• ACTIVITY: Write out exactly the lines of the entries below, from the first through the line containing "Check the ゲーム機まごころ保証サービス checkbox", and nothing beyond them.

• RECORDS:
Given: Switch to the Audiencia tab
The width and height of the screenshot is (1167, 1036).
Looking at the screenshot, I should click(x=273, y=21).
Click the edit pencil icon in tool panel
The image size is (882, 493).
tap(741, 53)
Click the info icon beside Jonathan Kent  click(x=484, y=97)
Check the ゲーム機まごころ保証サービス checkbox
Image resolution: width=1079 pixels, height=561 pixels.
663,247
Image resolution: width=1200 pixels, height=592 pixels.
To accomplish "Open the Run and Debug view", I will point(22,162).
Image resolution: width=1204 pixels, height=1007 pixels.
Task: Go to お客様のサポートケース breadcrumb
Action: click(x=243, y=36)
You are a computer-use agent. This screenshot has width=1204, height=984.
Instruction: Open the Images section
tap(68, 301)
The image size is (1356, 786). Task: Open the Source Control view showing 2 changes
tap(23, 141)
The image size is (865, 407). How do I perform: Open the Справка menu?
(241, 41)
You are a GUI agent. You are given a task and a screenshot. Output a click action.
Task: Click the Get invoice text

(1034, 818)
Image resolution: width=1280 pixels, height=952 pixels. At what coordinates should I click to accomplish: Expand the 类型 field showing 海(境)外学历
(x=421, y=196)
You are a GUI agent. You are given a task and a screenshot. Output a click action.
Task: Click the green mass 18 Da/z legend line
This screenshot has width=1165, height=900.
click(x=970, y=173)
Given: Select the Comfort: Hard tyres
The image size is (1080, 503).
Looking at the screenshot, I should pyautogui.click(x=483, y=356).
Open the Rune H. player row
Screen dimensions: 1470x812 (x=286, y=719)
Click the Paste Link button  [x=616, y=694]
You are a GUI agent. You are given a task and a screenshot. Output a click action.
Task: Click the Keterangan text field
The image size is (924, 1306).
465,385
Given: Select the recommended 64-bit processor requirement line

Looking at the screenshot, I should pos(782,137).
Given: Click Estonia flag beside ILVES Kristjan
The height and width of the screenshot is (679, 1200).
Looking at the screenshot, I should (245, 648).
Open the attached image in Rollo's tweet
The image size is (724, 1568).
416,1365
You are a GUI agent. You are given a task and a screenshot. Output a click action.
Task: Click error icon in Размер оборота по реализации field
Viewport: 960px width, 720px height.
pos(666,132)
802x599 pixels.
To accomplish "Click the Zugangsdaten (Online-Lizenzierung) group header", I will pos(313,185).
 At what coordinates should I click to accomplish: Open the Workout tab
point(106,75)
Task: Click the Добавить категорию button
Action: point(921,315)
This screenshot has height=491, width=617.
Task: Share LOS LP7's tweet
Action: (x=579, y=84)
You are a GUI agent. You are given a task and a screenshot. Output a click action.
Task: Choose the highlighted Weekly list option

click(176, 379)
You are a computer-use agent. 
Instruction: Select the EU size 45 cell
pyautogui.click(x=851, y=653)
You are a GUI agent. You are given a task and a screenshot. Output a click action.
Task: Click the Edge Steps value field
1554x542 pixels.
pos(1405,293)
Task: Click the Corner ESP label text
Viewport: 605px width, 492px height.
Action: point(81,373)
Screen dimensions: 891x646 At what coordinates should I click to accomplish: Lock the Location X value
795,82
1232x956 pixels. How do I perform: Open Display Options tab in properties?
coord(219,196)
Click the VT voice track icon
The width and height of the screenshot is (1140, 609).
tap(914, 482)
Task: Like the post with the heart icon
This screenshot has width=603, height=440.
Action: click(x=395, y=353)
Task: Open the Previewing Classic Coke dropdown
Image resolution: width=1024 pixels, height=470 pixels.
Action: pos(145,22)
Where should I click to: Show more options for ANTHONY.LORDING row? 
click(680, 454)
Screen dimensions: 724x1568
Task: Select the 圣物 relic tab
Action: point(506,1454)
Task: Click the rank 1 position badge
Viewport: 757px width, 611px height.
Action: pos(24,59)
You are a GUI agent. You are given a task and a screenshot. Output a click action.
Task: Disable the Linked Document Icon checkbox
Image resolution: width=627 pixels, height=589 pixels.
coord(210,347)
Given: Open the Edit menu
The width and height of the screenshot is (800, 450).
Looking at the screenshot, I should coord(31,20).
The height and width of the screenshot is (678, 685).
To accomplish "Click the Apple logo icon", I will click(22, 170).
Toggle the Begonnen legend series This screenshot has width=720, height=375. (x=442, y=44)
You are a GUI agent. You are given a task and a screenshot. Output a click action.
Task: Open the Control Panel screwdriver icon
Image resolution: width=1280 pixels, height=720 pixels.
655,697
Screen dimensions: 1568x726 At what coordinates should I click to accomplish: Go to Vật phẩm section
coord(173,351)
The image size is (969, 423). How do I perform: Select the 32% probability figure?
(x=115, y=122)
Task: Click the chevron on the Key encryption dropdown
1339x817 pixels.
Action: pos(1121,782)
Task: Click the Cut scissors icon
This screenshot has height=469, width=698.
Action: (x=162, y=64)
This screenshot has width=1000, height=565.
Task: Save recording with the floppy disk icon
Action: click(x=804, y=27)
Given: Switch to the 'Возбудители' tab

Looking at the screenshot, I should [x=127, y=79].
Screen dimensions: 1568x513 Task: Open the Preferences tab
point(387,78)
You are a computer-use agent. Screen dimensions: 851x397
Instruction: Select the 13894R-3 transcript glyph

• TASK SOLUTION:
Given: Switch to the Audiencia tab
The width and height of the screenshot is (1167, 1036).
Looking at the screenshot, I should click(x=273, y=21).
Click the edit pencil icon in tool panel
The image size is (882, 493).
tap(741, 53)
Click the info icon beside Jonathan Kent  click(x=484, y=97)
Check the ゲーム機まごころ保証サービス checkbox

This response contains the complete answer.